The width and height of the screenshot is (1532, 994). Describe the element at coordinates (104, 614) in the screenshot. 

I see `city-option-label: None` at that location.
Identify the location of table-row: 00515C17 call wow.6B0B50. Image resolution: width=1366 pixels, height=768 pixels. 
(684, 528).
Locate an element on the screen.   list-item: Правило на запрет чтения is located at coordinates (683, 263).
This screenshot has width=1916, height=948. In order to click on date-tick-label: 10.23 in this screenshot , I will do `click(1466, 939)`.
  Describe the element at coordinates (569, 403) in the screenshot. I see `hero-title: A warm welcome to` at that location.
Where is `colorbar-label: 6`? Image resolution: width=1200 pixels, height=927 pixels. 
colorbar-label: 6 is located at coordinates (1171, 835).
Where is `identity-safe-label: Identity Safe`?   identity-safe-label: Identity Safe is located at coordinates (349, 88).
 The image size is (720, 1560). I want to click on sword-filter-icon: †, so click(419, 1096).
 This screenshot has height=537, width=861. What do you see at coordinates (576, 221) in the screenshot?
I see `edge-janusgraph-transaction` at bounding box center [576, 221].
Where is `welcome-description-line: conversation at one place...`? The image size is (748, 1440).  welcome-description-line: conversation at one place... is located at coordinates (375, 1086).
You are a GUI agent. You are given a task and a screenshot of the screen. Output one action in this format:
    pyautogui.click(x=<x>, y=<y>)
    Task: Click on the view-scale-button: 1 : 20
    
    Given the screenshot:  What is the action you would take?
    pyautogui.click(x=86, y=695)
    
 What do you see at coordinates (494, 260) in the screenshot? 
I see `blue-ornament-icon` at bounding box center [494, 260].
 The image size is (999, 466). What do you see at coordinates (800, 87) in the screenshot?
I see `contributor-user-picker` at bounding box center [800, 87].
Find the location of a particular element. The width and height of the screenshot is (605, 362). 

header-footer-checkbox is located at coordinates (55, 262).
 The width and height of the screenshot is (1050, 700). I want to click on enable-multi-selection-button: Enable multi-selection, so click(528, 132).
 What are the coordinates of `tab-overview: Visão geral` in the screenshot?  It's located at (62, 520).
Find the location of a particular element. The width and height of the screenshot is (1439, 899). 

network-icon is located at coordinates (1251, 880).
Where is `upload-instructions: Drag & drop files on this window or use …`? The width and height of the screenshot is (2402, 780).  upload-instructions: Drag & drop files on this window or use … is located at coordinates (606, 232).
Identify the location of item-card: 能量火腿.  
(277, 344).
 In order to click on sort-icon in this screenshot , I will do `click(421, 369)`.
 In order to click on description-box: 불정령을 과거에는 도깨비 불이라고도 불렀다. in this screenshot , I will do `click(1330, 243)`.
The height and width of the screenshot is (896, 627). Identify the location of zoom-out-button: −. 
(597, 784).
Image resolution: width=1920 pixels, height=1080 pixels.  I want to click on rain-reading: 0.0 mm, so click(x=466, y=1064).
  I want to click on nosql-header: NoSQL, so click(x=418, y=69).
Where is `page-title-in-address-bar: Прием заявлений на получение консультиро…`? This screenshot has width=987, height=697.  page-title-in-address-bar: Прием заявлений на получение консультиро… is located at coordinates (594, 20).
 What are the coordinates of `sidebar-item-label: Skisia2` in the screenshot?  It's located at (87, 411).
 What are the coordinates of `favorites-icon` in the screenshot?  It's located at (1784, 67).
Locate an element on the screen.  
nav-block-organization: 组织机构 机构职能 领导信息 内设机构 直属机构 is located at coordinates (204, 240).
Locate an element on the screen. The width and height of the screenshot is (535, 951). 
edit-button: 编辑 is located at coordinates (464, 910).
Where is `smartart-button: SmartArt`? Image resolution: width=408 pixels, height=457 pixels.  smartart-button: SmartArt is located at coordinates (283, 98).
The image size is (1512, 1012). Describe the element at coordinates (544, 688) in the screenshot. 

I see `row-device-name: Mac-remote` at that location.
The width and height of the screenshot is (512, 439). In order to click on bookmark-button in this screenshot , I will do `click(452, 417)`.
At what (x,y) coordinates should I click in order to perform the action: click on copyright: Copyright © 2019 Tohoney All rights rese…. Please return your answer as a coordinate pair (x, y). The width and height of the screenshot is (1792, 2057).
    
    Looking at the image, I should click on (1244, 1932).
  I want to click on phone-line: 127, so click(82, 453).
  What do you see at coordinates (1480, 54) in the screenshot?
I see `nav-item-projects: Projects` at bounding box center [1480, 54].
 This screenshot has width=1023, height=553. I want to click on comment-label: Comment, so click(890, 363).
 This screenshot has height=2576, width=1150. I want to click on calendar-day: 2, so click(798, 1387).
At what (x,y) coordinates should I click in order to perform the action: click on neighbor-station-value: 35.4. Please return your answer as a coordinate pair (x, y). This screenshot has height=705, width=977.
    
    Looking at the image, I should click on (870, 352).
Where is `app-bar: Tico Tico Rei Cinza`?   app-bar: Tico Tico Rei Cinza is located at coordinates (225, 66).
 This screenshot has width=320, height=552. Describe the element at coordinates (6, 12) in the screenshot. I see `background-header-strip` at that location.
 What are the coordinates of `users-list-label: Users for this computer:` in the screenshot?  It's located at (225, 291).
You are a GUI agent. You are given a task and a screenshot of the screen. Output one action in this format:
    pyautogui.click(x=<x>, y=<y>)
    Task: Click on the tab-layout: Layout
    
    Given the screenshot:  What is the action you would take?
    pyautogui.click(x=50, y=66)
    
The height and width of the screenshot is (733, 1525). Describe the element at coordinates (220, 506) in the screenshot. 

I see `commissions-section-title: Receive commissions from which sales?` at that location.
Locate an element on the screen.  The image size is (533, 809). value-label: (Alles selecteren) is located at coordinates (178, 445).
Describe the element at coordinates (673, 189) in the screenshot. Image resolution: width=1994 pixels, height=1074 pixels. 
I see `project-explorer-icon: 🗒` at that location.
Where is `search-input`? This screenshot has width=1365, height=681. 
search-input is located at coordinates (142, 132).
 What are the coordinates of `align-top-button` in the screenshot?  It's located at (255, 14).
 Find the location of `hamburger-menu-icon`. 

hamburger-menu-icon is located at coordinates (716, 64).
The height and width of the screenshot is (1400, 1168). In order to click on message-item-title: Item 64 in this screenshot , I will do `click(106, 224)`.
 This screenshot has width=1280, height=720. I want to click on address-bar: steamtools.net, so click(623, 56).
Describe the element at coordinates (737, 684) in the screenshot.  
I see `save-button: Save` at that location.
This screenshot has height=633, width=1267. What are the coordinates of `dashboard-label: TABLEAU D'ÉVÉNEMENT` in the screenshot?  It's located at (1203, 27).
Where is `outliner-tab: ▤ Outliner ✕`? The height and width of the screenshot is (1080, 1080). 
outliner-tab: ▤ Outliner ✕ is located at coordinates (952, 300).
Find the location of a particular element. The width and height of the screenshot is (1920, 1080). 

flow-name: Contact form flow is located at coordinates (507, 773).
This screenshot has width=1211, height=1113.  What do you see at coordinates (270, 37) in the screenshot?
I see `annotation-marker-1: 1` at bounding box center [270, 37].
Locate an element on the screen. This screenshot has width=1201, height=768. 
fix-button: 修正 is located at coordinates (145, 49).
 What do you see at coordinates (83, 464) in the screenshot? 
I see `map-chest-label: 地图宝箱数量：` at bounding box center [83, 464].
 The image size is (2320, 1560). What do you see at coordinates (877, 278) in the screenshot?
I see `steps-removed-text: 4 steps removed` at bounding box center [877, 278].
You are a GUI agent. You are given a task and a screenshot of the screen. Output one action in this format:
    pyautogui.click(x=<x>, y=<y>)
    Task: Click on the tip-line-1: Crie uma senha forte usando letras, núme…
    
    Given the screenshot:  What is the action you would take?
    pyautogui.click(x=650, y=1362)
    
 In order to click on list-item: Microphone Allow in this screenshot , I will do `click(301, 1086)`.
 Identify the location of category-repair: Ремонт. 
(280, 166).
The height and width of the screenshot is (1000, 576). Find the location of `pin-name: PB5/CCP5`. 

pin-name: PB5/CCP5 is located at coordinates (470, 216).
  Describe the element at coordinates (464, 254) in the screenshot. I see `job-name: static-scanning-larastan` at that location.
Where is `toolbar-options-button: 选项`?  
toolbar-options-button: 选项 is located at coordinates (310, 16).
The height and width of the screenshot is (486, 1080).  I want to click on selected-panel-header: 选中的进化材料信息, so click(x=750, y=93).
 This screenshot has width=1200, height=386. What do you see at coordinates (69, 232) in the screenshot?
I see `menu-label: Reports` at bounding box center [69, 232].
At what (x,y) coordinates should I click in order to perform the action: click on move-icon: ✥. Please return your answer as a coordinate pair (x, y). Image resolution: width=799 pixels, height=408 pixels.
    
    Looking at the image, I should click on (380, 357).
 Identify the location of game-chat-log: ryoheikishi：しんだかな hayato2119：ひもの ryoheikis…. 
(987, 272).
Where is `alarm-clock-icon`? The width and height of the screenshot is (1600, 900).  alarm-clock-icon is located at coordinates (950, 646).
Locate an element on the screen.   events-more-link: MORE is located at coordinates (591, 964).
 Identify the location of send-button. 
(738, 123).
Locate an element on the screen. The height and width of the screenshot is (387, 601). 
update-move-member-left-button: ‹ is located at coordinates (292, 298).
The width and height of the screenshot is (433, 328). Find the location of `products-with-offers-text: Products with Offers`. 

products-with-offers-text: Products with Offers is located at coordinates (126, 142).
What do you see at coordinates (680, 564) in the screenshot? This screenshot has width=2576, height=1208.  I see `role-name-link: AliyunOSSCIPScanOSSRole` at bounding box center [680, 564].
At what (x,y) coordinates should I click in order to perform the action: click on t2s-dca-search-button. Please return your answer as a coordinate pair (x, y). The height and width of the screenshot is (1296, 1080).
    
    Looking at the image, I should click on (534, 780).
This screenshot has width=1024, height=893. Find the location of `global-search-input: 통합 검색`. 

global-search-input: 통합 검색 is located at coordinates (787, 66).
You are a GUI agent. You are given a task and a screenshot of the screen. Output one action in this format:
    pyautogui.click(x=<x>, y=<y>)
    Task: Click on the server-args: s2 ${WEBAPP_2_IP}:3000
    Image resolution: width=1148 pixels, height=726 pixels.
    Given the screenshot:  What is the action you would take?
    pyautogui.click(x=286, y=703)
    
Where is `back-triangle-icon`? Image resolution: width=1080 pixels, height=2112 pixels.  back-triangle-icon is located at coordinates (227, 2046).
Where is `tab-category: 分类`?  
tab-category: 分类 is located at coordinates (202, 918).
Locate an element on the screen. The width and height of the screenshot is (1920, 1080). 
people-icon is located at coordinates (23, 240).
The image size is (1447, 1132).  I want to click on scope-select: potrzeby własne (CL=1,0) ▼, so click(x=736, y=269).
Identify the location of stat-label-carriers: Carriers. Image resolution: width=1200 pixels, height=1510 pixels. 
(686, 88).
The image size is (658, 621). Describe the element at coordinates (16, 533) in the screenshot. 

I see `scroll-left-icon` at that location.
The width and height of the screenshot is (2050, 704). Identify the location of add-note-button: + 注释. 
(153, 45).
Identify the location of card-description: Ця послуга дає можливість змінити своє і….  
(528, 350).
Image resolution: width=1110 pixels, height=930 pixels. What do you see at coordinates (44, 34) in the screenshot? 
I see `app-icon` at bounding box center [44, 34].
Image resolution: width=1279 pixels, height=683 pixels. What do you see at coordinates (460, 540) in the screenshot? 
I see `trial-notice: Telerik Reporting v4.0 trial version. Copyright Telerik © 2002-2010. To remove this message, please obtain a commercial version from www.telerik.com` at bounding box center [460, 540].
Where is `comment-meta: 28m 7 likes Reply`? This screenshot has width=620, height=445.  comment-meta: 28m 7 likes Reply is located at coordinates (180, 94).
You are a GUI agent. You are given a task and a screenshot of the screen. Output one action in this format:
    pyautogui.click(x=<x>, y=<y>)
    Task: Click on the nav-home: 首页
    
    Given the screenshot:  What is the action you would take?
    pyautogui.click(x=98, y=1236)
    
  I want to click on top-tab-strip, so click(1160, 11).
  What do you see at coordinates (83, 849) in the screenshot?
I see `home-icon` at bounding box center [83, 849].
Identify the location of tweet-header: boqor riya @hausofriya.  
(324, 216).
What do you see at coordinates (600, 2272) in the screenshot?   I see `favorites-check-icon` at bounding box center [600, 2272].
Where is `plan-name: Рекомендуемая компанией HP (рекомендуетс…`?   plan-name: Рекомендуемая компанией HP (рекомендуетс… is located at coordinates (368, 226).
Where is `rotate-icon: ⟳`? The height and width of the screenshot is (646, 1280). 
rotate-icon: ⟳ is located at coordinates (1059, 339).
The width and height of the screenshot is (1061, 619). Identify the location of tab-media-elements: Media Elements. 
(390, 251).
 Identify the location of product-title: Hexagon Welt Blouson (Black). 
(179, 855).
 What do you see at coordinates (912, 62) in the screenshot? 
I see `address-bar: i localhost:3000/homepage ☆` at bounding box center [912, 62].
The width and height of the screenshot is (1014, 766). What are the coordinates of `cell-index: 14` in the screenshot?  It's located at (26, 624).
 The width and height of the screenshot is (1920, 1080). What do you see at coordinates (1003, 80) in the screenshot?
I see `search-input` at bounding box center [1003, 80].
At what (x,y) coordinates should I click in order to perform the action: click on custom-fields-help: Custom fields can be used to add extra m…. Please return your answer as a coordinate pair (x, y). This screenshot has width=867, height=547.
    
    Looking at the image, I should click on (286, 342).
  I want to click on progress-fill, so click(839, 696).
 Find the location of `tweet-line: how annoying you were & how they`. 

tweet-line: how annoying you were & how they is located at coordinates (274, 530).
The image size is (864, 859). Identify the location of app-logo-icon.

_ _ _

WORK ITEM. Collect every line of the rows above that contains the string "tweet", and reproduce each line in full.

RESPONSE.
Identify the location of tweet-header: boqor riya @hausofriya.  
 Find the location of `tweet-line: how annoying you were & how they`. 
tweet-line: how annoying you were & how they is located at coordinates (274, 530).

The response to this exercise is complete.